Enterohaemorrhagic E. coli (EHEC). First recognized as a cause of human disease in 1982, EHEC causes bloody diarrhoea (haemorrhagic colitis), non-bloody diarrhoea and haemolytic uremic syndrome (HUS). The principal reservoir of EHEC is the bovine intestinal tract and initial outbreaks were associated with consumption of undercooked hamburgers. Subsequently, a wide variety of food items have been associated with disease, including sausages, unpasteurized milk, lettuce, cantaloupe melon, apple juice and radish sprouts — the latter were responsible for an outbreak of 8,000 cases in Japan. Facilitated by the extremely low infectious dose required for infection (estimated to be <100 cells), EHEC has also caused numerous outbreaks associated with recreational and municipal drinking water, person-to-person transmission and petting zoo and farm visitations. A recent report indicates potential airborne transmission after exposure to a contaminated building42. EHEC strains of the O157:H7 serotype are the most important EHEC pathogens in North America, the United Kingdom and Japan, but several other serotypes, particularly those of the O26 and O111 serogroups, can also cause disease and are more prominent than O157:H7 in many countries.

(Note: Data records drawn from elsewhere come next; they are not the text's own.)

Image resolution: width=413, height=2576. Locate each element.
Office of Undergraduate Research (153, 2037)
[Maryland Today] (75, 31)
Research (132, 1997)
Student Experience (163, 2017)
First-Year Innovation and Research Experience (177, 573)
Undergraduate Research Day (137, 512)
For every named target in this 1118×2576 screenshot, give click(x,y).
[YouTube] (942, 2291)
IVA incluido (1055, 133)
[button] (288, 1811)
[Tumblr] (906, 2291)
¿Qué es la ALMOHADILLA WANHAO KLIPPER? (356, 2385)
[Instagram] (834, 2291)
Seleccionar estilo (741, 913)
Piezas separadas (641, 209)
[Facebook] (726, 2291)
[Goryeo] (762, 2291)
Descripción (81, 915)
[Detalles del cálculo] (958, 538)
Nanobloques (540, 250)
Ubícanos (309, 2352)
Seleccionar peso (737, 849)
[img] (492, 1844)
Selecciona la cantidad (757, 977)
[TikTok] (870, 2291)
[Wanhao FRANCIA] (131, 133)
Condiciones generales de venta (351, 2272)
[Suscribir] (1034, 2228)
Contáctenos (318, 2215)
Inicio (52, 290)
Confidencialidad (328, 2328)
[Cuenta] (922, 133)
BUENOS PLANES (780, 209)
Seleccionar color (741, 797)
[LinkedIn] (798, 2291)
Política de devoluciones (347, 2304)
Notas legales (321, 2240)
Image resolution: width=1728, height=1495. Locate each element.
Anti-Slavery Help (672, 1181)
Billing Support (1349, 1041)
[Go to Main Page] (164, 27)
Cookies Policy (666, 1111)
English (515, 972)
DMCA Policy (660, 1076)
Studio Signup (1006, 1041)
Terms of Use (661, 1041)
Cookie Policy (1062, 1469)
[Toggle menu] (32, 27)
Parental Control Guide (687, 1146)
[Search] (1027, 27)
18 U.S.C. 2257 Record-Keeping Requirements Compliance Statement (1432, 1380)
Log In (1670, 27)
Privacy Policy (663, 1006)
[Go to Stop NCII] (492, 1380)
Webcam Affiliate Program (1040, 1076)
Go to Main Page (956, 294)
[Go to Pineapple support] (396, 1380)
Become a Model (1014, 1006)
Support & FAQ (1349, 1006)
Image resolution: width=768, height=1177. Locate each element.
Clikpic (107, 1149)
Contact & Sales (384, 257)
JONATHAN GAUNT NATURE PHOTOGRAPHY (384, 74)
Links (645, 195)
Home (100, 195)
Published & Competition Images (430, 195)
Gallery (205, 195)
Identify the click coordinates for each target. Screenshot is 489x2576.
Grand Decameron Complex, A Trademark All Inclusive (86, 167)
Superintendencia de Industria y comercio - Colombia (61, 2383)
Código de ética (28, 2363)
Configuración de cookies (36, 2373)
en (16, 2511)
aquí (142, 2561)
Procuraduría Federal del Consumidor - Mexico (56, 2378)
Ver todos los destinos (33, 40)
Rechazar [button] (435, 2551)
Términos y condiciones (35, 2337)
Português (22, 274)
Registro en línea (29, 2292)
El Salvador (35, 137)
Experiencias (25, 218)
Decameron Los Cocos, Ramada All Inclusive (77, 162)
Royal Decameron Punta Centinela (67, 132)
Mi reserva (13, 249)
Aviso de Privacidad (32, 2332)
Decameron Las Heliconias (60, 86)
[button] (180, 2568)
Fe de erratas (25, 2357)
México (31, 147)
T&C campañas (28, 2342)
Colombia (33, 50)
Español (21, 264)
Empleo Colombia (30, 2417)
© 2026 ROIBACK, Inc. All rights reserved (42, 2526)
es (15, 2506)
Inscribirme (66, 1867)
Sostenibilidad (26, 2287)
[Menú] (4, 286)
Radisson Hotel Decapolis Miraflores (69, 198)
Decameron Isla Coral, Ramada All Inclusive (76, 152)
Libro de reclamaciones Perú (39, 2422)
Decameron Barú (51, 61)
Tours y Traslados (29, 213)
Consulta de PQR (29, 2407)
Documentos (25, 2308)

The key virulence factor for EHEC is Stx, which is also known as verocytotoxin (VT). Stx consists of five identical B subunits that are responsible for binding the holotoxin to the glycolipid globotriaosylceramide (Gb3) on the target cell surface, and a single A subunit that cleaves ribosomal RNA, causing protein synthesis to cease12. The Stx family contains two subgroups — Stx1 and Stx2 — that share approximately 55% amino acid homology. Stx is produced in the colon and travels by the bloodstream to the kidney, where it damages renal endothelial cells and occludes the microvasculature through a combination of direct toxicity and induction of local cytokine and chemokine production, resulting in renal inflammation (reviewed in Ref. 43). This damage can lead to HUS, which is characterized by haemolytic anaemia, thrombocytopoenia and potentially fatal acute renal failure. Stx also induces apoptosis in intestinal epithelial cells — a process that is regulated by the Bcl-2 family44. Stx was first purified from Shigella dysenteriae, and HUS can also result from infection with this species, although not with other Shigella species or EIEC, which do not produce Stx. Stx also mediates local damage in the colon, which results in bloody diarrhoea, haemorrhagic colitis, necrosis and intestinal perforation.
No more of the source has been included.